Rzecznik Transniefti Igor Dyomin oficjalnie zapowiedział, że 10 czerwca rozpocznie się inwestycja, którą pozwoli rosyjskim koncernom przynajmniej częściowo uniezależnić się od eksportu ropy drogą lądową - przez Białoruś, Ukraina i Polska. Przez te państwa wiodą główne rurociągi (system "Przyjaźń") do Europy zachodniej. Rosjanie liczą, że eksport z portu w Primorsku wzrośnie nawet o 50 mln t rocznie. Choć formalnie szefowie Transniefti nie mówili, że po zakończeniu budowy rurociągu o taką ilość zmniejszą eksport ropy "Przyjaźnią", ale jest to prawdopodobny scenariusz. Gdyby tak się stało, to również polskie rafinerie - gdańska i płocka musiałyby większą cześć surowca sprowadzać drogą morską - przez polski Naftoport. Ale to oznacza wzrost kosztów importu i pogorszenie opłacalności produkcji.Inwestycja w Rosji jest zapowiadana od kilku lat, decyzja o budowie zapadła po konflikcie rosyjsko-białoruskim, kiedy to Rosjanie wstrzymali eksport surowca rurociągiem "Przyjaźń" do tego kraju.

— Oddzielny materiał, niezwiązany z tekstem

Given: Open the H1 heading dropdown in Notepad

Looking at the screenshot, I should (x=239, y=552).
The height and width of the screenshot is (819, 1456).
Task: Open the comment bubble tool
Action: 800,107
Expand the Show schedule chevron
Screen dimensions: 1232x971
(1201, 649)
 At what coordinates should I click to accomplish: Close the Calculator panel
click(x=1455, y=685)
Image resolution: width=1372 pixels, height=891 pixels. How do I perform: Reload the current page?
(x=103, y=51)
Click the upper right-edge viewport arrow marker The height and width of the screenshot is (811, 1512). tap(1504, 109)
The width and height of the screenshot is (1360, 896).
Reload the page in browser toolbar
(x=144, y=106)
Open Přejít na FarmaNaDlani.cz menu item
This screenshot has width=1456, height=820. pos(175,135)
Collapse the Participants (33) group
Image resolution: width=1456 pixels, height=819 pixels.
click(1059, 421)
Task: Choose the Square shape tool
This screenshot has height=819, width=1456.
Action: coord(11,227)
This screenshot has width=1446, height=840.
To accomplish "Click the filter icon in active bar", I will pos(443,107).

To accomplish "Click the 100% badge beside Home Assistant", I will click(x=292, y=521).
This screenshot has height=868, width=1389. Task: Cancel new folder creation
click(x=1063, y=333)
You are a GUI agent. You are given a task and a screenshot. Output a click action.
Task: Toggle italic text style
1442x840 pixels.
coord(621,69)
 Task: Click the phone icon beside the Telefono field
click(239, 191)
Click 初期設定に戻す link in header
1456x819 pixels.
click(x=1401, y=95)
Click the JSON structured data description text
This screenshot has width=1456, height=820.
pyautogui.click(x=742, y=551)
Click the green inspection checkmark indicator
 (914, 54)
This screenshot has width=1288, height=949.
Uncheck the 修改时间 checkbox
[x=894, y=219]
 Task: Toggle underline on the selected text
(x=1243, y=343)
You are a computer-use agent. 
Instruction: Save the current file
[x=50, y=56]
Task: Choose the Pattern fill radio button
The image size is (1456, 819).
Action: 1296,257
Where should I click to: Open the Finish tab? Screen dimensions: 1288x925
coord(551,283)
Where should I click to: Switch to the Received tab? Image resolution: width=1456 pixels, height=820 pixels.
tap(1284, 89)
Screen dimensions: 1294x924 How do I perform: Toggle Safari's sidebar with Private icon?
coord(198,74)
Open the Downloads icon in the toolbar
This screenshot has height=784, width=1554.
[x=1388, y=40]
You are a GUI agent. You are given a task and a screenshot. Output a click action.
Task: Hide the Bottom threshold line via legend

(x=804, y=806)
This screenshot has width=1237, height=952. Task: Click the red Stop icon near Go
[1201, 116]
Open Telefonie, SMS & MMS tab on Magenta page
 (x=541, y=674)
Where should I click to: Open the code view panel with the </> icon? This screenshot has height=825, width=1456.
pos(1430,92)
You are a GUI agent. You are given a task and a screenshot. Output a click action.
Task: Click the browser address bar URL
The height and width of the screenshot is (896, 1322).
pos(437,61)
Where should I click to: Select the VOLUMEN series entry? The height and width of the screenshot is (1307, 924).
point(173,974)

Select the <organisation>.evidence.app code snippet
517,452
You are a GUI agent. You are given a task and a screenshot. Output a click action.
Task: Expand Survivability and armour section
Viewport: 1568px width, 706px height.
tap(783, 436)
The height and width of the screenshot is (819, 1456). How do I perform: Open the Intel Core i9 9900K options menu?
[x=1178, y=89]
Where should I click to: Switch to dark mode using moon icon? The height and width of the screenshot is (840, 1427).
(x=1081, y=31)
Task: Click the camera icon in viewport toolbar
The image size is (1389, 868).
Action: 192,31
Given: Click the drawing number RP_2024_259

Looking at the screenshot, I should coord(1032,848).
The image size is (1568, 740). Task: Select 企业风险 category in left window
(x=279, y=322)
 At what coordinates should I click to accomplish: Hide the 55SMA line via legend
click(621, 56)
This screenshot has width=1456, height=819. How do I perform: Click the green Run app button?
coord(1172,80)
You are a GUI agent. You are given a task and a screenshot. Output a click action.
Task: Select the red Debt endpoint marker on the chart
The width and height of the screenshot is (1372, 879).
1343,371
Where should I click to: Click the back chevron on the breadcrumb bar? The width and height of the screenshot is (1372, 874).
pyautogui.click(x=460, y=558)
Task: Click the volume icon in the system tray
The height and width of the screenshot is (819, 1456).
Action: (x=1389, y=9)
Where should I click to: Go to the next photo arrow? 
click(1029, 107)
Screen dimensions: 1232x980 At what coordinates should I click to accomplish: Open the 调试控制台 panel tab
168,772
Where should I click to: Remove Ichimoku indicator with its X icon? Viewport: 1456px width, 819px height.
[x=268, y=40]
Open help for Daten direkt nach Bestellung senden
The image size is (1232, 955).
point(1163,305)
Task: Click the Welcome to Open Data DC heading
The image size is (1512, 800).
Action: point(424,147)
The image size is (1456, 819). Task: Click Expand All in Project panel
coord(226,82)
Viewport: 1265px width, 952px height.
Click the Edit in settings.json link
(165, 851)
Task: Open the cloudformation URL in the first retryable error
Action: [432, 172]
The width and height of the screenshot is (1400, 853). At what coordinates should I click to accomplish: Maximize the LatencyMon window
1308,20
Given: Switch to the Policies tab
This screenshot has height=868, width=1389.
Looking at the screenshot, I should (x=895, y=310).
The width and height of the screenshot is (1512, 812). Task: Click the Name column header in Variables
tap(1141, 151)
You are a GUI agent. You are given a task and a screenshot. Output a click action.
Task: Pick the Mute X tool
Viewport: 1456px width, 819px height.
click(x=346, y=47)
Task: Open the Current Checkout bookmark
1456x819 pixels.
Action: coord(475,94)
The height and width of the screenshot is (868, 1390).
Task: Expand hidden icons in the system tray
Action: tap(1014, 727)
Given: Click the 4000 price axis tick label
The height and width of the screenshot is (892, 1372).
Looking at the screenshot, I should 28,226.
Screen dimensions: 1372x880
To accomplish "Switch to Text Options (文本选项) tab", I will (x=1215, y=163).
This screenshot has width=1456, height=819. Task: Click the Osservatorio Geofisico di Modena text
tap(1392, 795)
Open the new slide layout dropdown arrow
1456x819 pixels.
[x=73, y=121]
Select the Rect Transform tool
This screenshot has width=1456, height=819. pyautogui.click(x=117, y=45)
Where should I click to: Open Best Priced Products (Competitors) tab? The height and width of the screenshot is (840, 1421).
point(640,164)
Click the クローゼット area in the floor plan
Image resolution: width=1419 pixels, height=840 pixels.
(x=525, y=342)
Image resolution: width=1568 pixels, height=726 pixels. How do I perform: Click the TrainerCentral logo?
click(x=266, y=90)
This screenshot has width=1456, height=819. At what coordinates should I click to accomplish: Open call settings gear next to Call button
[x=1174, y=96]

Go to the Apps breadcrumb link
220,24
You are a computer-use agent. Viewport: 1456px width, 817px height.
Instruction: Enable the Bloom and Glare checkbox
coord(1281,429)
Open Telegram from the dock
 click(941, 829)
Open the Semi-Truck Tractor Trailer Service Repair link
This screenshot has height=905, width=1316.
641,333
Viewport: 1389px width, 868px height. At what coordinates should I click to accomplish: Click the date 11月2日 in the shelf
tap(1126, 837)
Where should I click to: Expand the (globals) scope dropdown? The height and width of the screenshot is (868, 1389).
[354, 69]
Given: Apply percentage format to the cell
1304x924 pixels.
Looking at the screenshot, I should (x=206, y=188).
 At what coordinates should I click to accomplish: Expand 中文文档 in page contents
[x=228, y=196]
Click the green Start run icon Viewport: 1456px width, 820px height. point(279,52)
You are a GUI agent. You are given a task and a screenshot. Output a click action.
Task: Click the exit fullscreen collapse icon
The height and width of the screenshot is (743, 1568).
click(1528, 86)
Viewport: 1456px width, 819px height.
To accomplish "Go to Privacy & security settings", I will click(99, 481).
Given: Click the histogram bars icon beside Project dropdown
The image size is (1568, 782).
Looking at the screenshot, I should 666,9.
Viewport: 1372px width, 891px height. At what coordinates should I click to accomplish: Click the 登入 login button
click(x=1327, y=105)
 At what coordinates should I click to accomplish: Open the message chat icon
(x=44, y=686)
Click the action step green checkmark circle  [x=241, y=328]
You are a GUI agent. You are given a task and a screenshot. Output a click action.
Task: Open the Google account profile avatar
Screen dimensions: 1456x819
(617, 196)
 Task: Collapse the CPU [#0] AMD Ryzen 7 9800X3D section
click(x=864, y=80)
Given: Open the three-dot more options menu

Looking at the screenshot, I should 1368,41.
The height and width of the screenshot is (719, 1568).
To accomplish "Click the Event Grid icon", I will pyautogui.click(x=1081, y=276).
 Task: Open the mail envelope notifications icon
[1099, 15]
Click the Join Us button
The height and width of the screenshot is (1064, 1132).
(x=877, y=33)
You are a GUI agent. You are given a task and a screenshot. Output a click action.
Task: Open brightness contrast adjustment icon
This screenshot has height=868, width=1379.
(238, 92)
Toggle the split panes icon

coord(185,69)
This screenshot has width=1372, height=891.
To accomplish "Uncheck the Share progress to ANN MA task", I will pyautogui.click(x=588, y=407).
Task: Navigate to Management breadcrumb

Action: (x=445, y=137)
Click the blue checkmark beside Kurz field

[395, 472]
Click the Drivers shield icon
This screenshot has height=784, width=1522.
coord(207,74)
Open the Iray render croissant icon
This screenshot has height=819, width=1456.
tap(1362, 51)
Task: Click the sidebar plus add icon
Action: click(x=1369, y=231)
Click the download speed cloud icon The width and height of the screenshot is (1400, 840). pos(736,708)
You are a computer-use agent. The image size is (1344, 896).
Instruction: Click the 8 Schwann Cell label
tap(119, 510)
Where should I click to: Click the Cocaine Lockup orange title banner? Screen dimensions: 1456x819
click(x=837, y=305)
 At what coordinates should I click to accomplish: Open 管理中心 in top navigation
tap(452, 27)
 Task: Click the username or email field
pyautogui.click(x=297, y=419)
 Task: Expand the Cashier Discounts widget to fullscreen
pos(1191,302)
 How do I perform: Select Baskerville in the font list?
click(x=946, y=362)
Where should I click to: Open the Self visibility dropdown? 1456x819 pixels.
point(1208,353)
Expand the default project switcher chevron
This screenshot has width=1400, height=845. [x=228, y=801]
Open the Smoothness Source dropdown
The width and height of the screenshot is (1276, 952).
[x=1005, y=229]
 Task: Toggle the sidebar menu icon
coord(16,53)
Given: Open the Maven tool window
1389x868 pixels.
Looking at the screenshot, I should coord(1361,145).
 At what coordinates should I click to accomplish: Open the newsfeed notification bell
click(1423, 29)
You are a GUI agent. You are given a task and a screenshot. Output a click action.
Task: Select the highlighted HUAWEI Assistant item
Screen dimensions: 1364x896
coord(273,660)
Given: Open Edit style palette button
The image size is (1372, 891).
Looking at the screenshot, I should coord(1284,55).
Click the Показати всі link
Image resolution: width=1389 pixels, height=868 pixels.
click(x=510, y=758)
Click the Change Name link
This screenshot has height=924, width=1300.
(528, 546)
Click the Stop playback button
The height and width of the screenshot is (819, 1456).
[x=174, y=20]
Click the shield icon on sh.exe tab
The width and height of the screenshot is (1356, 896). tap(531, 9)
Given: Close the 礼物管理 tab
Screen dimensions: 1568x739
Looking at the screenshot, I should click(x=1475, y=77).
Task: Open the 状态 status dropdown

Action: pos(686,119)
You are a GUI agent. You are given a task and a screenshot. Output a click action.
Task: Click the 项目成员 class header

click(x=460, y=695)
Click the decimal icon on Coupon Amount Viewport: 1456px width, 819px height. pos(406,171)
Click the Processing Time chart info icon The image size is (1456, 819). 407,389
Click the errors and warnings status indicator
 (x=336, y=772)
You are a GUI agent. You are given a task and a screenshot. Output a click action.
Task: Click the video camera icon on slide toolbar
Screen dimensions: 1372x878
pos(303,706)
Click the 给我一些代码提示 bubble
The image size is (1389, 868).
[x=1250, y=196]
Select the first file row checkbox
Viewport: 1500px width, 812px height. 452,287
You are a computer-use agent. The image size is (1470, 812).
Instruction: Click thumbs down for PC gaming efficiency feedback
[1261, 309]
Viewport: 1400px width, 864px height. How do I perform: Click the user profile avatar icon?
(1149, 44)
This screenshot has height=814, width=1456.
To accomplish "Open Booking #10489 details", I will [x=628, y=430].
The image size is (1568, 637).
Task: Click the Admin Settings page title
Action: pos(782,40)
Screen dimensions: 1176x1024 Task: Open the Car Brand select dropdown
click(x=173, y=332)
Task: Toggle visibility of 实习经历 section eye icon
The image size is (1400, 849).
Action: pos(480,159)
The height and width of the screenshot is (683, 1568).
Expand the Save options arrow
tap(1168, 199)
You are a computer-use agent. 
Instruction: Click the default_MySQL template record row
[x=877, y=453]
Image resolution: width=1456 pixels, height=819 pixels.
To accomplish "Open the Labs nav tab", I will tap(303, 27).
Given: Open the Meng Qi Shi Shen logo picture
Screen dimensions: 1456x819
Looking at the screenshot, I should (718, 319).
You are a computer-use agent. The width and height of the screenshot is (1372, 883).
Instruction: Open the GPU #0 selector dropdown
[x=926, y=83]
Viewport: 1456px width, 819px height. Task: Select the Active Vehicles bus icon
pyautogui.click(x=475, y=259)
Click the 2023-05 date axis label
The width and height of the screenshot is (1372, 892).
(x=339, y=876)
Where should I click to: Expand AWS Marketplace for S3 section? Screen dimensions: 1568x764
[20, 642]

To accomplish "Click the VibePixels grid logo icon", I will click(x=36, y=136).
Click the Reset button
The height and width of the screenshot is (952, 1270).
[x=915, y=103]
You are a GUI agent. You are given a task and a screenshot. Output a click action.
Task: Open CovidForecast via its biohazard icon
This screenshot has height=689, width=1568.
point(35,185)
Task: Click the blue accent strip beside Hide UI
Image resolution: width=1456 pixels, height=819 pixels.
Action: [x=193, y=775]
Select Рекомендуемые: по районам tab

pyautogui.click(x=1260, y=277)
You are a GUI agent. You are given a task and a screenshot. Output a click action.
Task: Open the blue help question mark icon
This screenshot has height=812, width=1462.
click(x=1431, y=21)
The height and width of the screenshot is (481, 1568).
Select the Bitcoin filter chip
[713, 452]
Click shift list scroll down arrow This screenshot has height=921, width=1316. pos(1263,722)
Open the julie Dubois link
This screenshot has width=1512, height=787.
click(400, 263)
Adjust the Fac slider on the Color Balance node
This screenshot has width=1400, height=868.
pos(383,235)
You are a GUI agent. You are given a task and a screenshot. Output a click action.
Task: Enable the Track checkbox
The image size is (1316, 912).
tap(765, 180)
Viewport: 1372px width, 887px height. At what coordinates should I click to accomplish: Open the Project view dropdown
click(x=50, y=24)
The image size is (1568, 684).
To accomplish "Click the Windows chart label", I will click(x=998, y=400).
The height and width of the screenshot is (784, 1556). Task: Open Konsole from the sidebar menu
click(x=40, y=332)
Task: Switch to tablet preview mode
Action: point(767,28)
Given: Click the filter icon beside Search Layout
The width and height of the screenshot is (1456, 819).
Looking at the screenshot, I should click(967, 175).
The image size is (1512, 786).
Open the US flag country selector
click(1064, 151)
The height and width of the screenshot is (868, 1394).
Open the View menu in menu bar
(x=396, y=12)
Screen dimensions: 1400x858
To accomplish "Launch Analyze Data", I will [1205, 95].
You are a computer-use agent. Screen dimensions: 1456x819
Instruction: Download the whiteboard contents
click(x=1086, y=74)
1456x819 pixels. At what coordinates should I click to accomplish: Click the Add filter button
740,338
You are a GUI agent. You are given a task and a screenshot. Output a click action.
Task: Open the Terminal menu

Faktycznie chodzi o wybudowanie drugiej nitki do istniejącego już rurociągu kosztem ok. 3,8 mld dolarów. Wcześniej zapowiadano, że będzie on znacznie niższy - ok. 2 mld dolarów.Zakończenie pierwszej fazy budowy zaplanowano na 2012r. Rurociąg o długości ponad 1000 km swój początek będzie mieć w Unieczy (Obwód Briańsk).